In total, Australian manufacturing contracted for the fourth consecutive month in March 2015, underscoring the types of issues confronted by the Reserve Bank of Australia (RBA) as it contemplates a further interest rate cut.
The aggregate Australian PMI produced each month by the Australian Industry Group remained firmly in contraction, recording 46.3. Any measure below 50 means a sector is in contraction and above 50, is expanding.
Fuelled by stronger residential housing demand (solid wood products) and continual growth in food and beverage (paper packaging and board) production, the Wood and Paper Products Sub-Sector index appears to have entered a period of modest expansion.
While there can be volatility in these figures, they are recorded on a three month moving average (3MMA) basis.

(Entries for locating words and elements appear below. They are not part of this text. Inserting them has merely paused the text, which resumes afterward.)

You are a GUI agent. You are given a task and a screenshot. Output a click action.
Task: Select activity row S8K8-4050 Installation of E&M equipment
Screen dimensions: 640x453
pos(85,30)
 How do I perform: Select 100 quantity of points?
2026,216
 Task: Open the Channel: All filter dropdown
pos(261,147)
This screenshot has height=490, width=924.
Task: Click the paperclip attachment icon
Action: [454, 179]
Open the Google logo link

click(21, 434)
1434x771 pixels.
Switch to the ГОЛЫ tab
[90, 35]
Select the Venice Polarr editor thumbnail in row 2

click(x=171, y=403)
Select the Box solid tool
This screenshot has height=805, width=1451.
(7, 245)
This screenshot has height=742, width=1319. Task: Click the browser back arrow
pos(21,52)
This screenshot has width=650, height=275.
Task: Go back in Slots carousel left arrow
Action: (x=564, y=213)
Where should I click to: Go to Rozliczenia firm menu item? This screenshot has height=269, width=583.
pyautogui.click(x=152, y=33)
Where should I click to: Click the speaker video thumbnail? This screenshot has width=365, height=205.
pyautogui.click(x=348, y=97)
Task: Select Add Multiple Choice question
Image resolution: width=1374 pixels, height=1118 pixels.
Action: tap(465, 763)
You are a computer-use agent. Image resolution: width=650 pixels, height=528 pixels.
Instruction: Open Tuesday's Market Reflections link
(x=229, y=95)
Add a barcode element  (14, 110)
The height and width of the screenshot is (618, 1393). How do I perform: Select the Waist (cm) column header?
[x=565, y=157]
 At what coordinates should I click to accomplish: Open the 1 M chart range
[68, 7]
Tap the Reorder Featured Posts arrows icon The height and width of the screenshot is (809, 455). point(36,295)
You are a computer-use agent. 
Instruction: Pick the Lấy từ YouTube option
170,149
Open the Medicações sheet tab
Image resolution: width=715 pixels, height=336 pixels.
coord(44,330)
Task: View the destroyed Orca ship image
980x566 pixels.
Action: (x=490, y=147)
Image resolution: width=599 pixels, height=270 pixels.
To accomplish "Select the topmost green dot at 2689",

This is important because it suggests that in March, the alteration to business conditions brought about by the depreciation of the Australian Dollar has commenced taking effect to the point where it is contributing to expansion in both the packaging and printing sectors.
The table below shows the relative performance of the sub-sectors making up the Australian PMI.
The PMI is made up of a number of factors or activities. It takes into account production, capacity utilization, exports, employment and sales for example. It is relevant to consider two of these, at least.
While the decline in the Australian Dollar has assisted exporters, the same companies, as well as some of those not exporting, have also reported that their imported input costs are rising.